With prices now stabilizing at this level, mainstream economists and analysts now are predicting prices could jump to over $100 in the coming months. The last time Brent crude traded above $80 was back in 2014. Since the year began, oil has risen by over 120%, which is the best performance for the commodity since 2002.
However, while cold weather and supply chain issues are legitimate factors in rising oil prices, a lot of that has to do with how traders are reacting to the news as well.
“There is that scarcity mentality. People are anticipating a tighter market,” said energy analyst Noah Barrett, adding that the mere expecting of higher prices is creating a snowball effect in the oil market. “It’s the conflation of the higher-than-normal oil prices with the other bottlenecks in the economy that make for something to watch,” said economist Nela Richardson.
In response to tightening supplies all around the world, oil producers are starting to ship extra crude to markets in need. Saudi Arabia announced it would be shipping extra oil to Asia in particular. Another OPEC member, Kuwait, also said it plans to ship additional volume on top of its existing contractual supply agreement.
The demand for crude oil has partially been a response to expectations of a worldwide shortage of natural gas. Prices for gas have already gone up over 60% in the U.S. alone. Many refineries are transitioning from using gas to using oil, which has, in turn, caused prices to skyrocket over the past weeks. However, prices did dip a few percentage points on Monday.
Another factor driving up the price of energy commodities is companies deciding to switch to greener alternatives. Energy giants like Shell have promised to become carbon neutral by 2050 and transition more towards renewable energy sources. Some experts are concerned that oil companies are making this transition too quickly, leaving a vacuum in the global energy industry that will need to be filled in the meantime.

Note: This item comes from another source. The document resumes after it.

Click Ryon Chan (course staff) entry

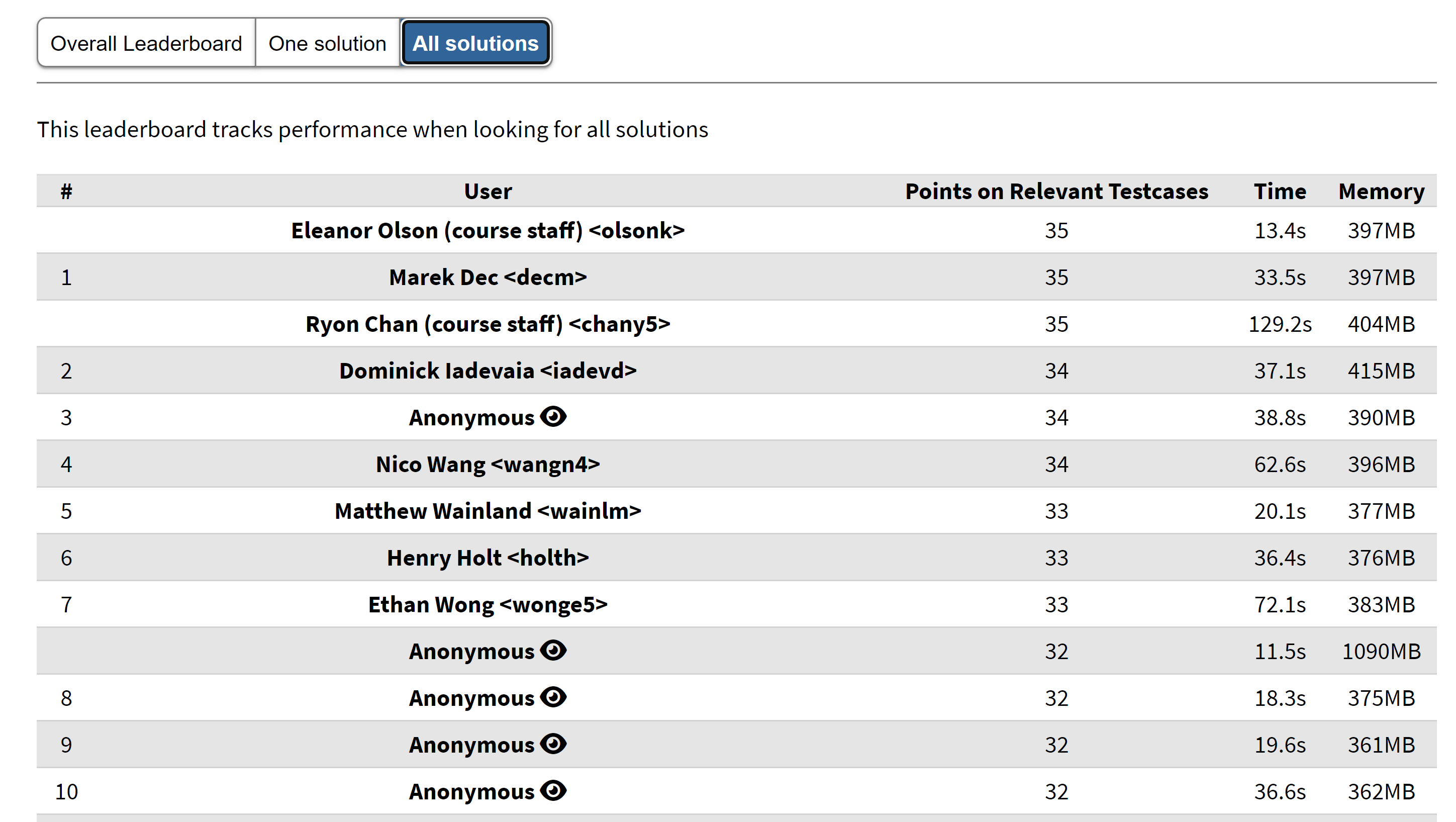click(x=488, y=324)
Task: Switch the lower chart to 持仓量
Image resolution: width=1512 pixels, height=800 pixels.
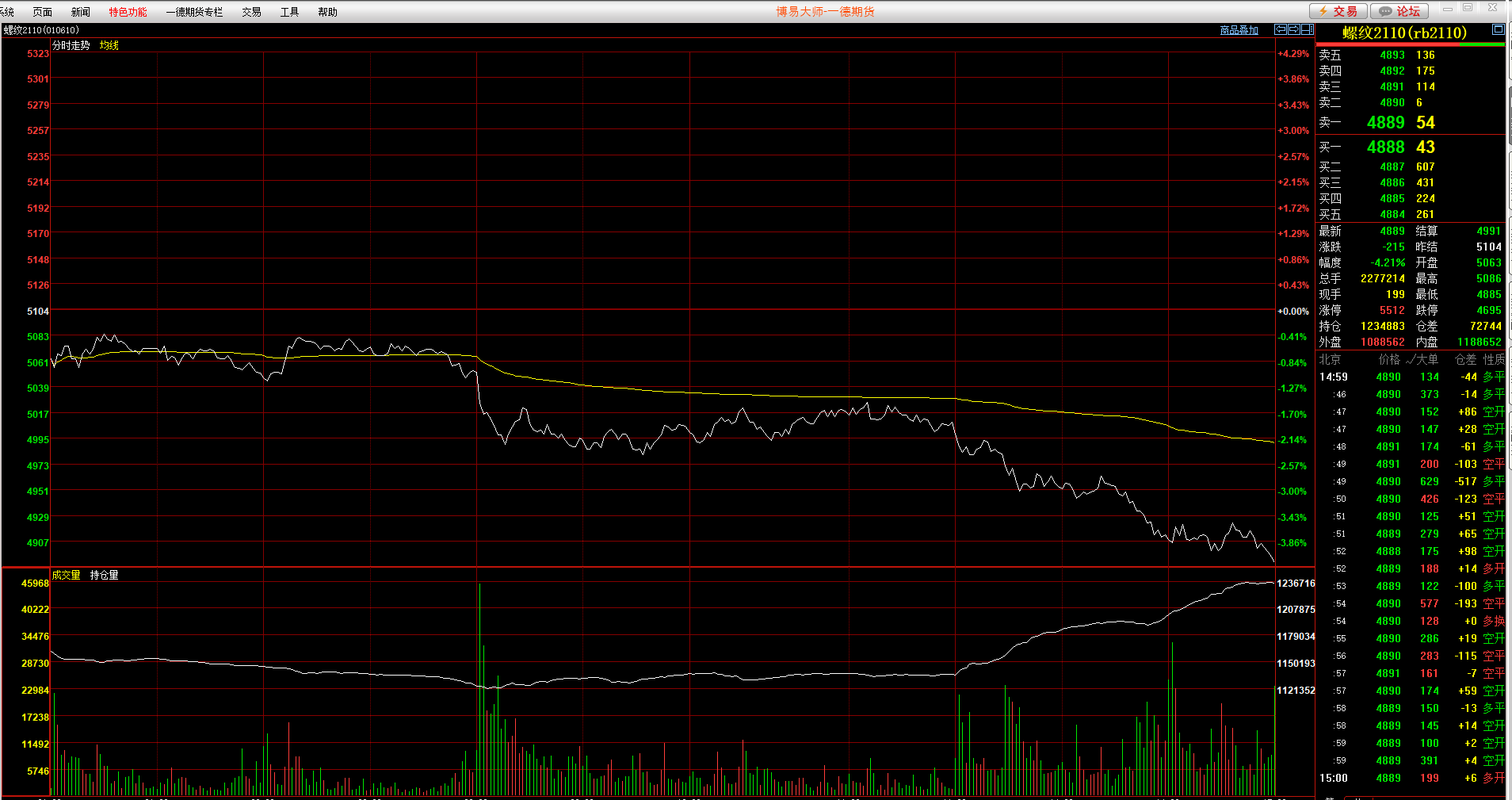Action: (x=104, y=576)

Besides oil, other commodities are making gains in recent sessions as well. Aforementioned iron prices shot up over 10% on Monday as China deals with supply issues of its own. We’re also seeing prices for copper and other metals jump as well. However, none of these commodities are dealing with the same macro-level supply problems that oil and gas have at the moment.
While oil and gas stocks have been doing rather well over the past couple of weeks, they weren’t really representative of Monday’s top movers. The best-performing energy company was Amplify Energy (NASDAQ: AMPY), a small-cap shale producer that previously crashed after announcing an oil spill off the coast of California. Most shale and gas producers were in the red yesterday, if only just a bit.